### Exercise data
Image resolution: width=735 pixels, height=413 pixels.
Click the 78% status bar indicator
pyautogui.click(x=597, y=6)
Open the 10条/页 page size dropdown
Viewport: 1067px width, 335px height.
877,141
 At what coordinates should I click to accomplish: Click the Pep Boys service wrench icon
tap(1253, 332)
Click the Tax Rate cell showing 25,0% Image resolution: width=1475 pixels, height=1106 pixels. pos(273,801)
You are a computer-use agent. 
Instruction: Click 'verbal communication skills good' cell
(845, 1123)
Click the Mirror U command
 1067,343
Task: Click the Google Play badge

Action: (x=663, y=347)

### Task brief
From the line holding "Open the 10条/页 page size dropdown" to the last line of the data above, copy every line exactly and include nothing more.

### Response box
Open the 10条/页 page size dropdown
Viewport: 1067px width, 335px height.
877,141
 At what coordinates should I click to accomplish: Click the Pep Boys service wrench icon
tap(1253, 332)
Click the Tax Rate cell showing 25,0% Image resolution: width=1475 pixels, height=1106 pixels. pos(273,801)
You are a computer-use agent. 
Instruction: Click 'verbal communication skills good' cell
(845, 1123)
Click the Mirror U command
 1067,343
Task: Click the Google Play badge

Action: (x=663, y=347)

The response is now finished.